Beijing Confidential

Jan Wong

Beijing Confidential
Format
Paperback
Publisher
HarperCollins Publishers (Australia) Pty Ltd
Country
Australia
Published
1 February 2008
Pages
336
ISBN
9780732287474

Beijing Confidential

Jan Wong

A compelling true-life detective story interweaves two extraordinary woman’s journeys into a uniquely personal portrait of the new Forbidden City.
‘I contemplate my own mission impossible. How will I find a stranger in a country of 1.3 billion. the bittersweet irony is that, 33 years after I turned her in, I am on a planeload of mainland Chinese returning home of their own free will …’ Jan Wong first arrived in China at the height of the Cultural Revolution in the 1970s as a fervent young Maoist. Determined to change the world, instead she found her own world turned upside down. the result was a groundbreaking memoir, Red China Blues. In Beijing Confidential Wong returns to witness one of history’s most extreme makeovers as the city feverishly prepares for its moment on the world stage for the 2008 Olympics. But she has a much more compelling personal reason to revisit her past. Haunted by her guilty conscience, Wong is convinced she ruined the life of a former fellow student, Yin Luoyi, all those years ago. When Yin asked for help to get to America, Wong promptly reported her comrade. More than three decades later she needs to make peace with the woman she betrayed – and herself. But finding absolution proves difficult in a country where cultural amnesia has become a way of life. As Wong searches for answers in a city where the past is being bulldozed daily, she is confronted with the breathless pace of change that’s transformed Mao’s once xenophobic country into the Great Mall of China, former comrades into capitalists, and much more. Beijing Confidential is a fascinating journey into China’s past and present as two extraordinary women’s journeys come full circle against the backdrop of a city in the midst of yet another transformation.

Review

Jan Wong, a Canadian foreign correspondent, not only lived in Beijing at theheight of the Cultural Revolution as a young Maoist (she studied at the Beijing University), but she was also a foreign correspondent there between 1988 to 1994. Much of that period is covered in her earlier memoir, Red China Blues.

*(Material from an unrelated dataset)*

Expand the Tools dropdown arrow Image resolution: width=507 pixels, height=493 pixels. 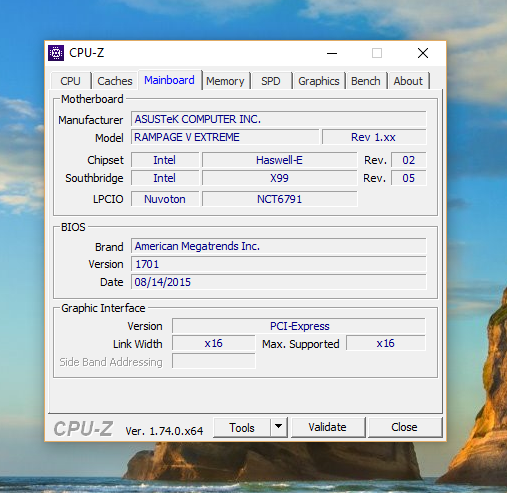(279, 427)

The latest memoir, Beijing Confidential, is more intimate. During her study at Beijing University, Jan Wong befriended a classmate, Yin Luoyi, who expressed a desire to go to American. Jan Wong shopped her friend to the Authorities for being disloyal and that was last she saw of her. Now, after many years, much has changed in Wong’s life, as much has changed in China.

She has witnessed much in her time as a correspondent and grown away from her early ideology – and China has left its Communist past behind and embraced capitalism. Wong is able to entertain us with much statistical information; for instance, the biggest Ikea shop outside of Sweden is in Beijing and home ownership has increased from zero to 70 per cent. Mobile phone penetration in Beijing is almost at 100 percent, making it very difficult finding someone after 30 odd years. But it is through this journey that Wong finds out more about herself, the city she has come back to and the friend she once betrayed. Wong’s journey is at times frustrating because of its enormity but at the same time quite personal. Beijing Confidential is a timely and apt addition to the many books now available on modern China as the world focuses on Beijing and the Olympics approach this year.